Fox in Socks is a children's book by Dr. Seuss, first published in 1965. It features two main characters, Fox (an anthropomorphic fox) who speaks almost entirely in densely rhyming tongue-twisters and Knox (a yellow anthropomorphic dog) who has a hard time following up Fox's tongue-twisters until the end.

Storyline
The book begins by introducing Fox and Knox along with some props (a box and a pair of socks). After taking those four rhyming items through several permutations, more items are added (chicks, bricks, blocks, clocks), and so on. As the book progresses, Fox describes each situation with rhymes that progress in complexity, with Knox periodically complaining about the difficulty of the tongue-twisters.

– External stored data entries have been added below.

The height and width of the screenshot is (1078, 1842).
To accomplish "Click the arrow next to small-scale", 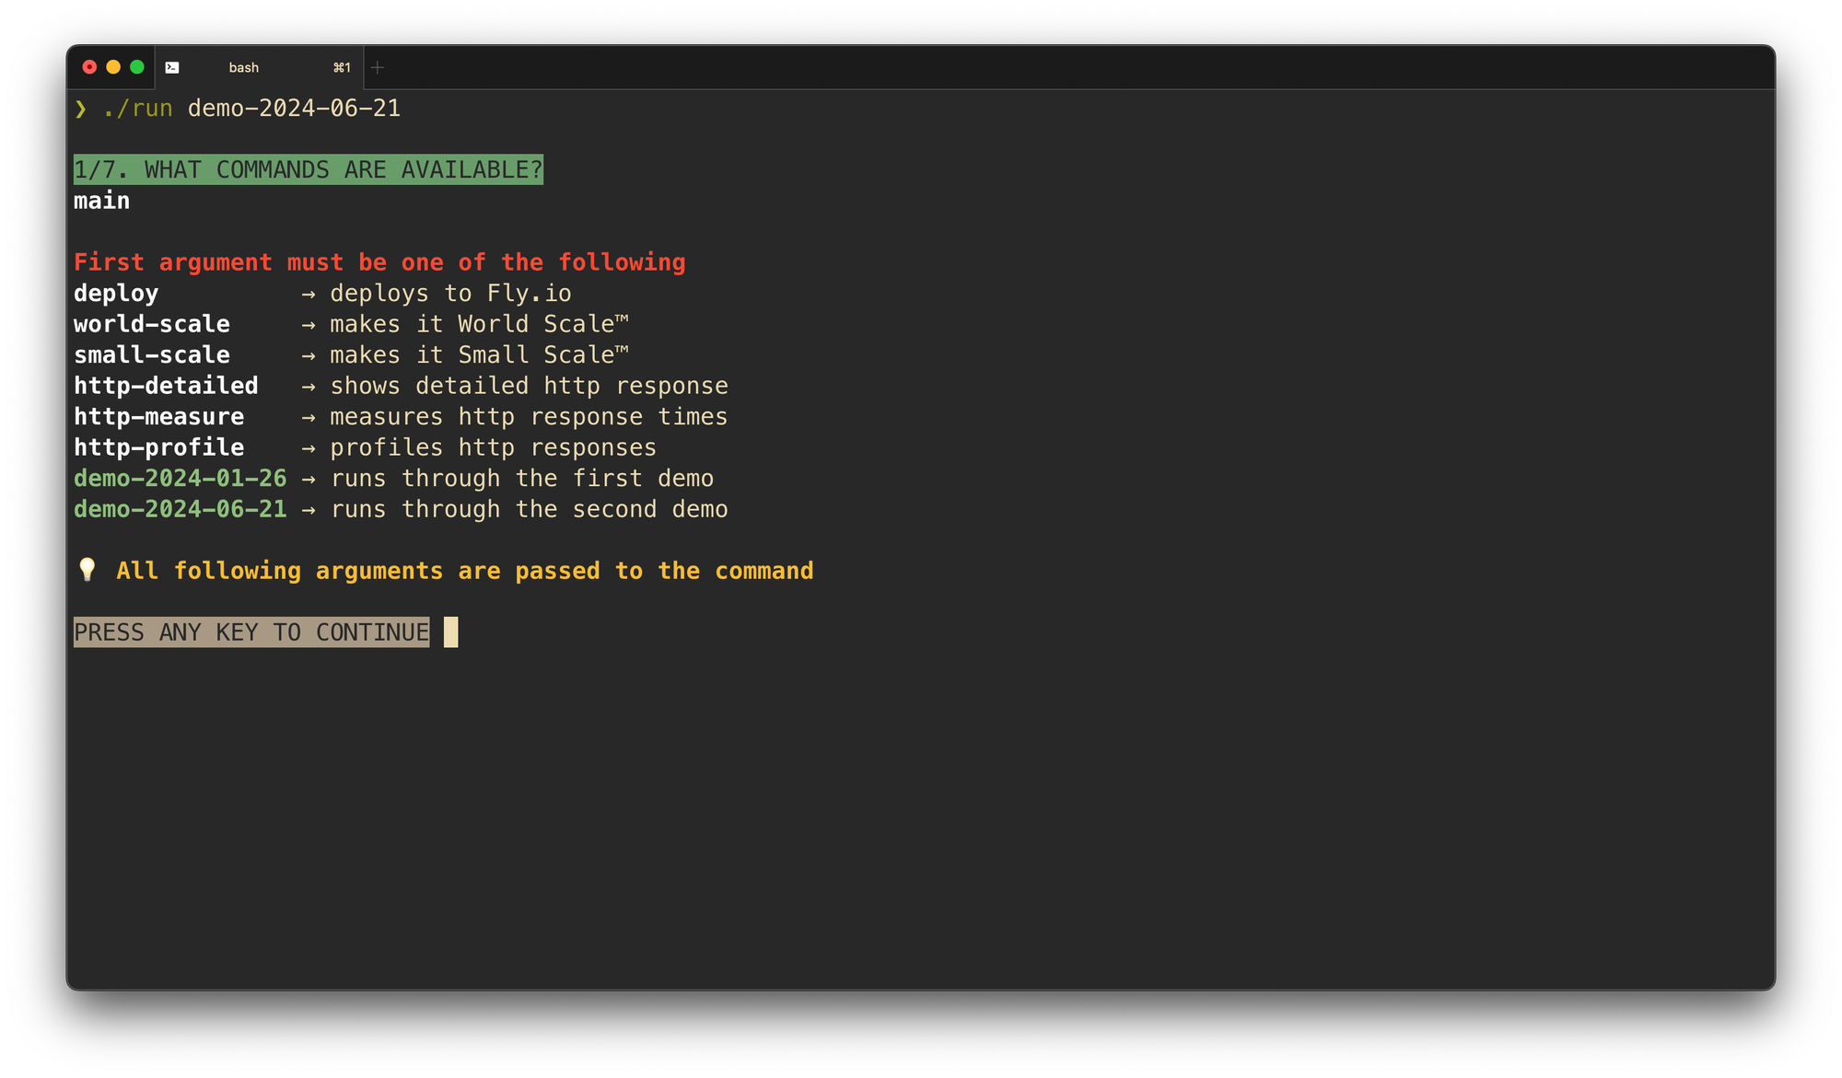I will tap(309, 355).
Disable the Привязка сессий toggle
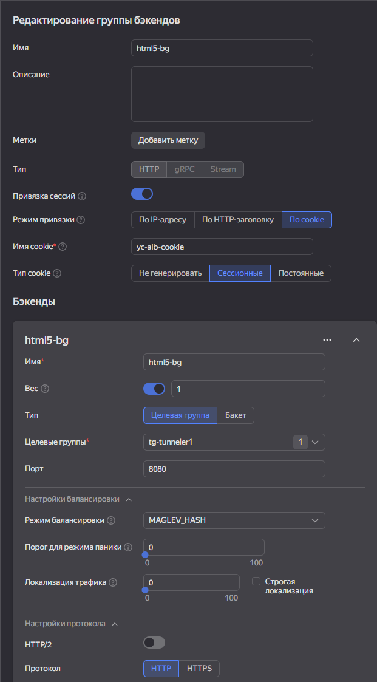This screenshot has height=682, width=377. click(x=142, y=194)
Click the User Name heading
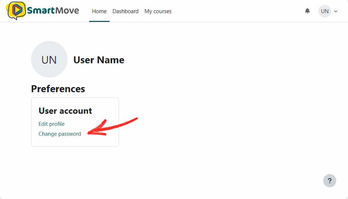348x199 pixels. tap(99, 60)
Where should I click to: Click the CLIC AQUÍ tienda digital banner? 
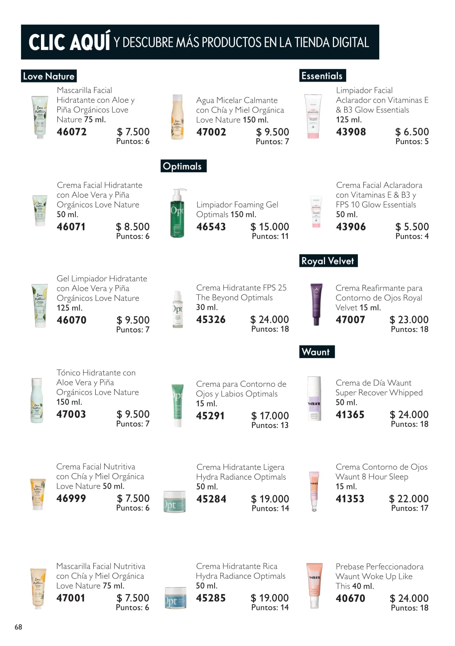tap(200, 42)
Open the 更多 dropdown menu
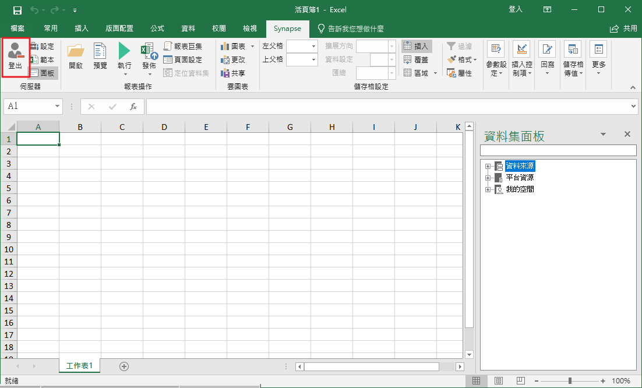Viewport: 642px width, 388px height. pos(598,58)
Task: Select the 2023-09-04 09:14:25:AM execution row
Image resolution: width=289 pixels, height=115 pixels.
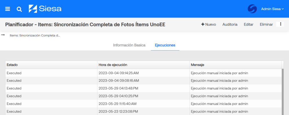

Finally, as Fox gives Knox an extended dissertation on "Tweetle Beetles" who fight each other with paddles while standing in a puddle inside a bottle on a noodle-eating poodle, a fed-up Knox interrupts and pushes him into the bottle, calling it a "tweetle beetle noodle poodle bottled paddled muddled duddled fuddled wuddled fox in socks". He then thanks an astonished Fox for all the "fun" and takes leave.

Reception
Kirkus Reviews considered it an "amusing exercise for beginning readers", but noted that the tongue-twisters made little sense when removed from the context of their illustrations.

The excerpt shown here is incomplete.